The city estimates that there were likely 435 minpaku (short-term lodging facilities) operating illegally at of the end of May. It has warned that those who do not quickly bring their establishments in line with the June 15 law, as well as municipal rules on minpaku, face prosecution.

The push to close illegal facilities is part of a series of legal and bureaucratic efforts the city has made over the past year to curb their use. Following years of complaints by Kyoto residents that the owners or supervisors of such lodgings did not live nearby, that they were unsure who to contact in an emergency or when troubles arise over issues like garbage disposal, the city passed an ordinance requiring operators of such facilities to be able to get to them within 10 minutes of being called by the authorities.

The city also advises, in formal guidelines, that a minpaku operator or manager reside within 800 meters of the facility, one of the strictest local conditions applied to minpaku operations in Japan.

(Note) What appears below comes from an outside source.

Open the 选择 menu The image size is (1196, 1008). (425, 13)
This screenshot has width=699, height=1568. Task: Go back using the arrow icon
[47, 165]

Kyoto, one of the world’s most popular tourism destinations in past few years, is struggling to keep up with demand for lodging, with its luxury and business hotels often fully booked months in advance.

Peak tourism periods in Kyoto include April, when the cherry blossoms peak, as well as October and November, when the autumn leaves start to appear.

A Kyoto convention bureau survey of 36 major hotels in February found that, the overall occupancy rate was 88.8 percent in 2017. Between March and November, with the exception of July, the occupation rate hit at least 90 percent every month. Only in January 2017 did the rate slip below 80 percent.

With demand expected to increase further due to next year’s Rugby World Cup and the 2020 Tokyo Olympics, a hotel construction boom is under way in the city.

A survey by the daily Kyoto Shimbun earlier this year estimated that an additional 12,000 rooms at licensed hotels and Japanese inns were expected to be available by 2020.

But with Osaka only 30 minutes away by train, those looking to be near, if not in, Kyoto still have convenient, and sometimes cheaper, minpaku options if they can’t find a place within the city of Kyoto. From October, Kyoto’s new lodging tax will take effect at all hotels, Japanese inns and licensed minpaku in the city.

Facilities that charge rates of under ¥20,000 a night will levy a tax of ¥200 per guest per night. Places that charge between ¥20,000 and ¥50,000 a night will levy a ¥500 tax, with the top end facilities charging over ¥50,000 per night tacking on ¥1,000 per person.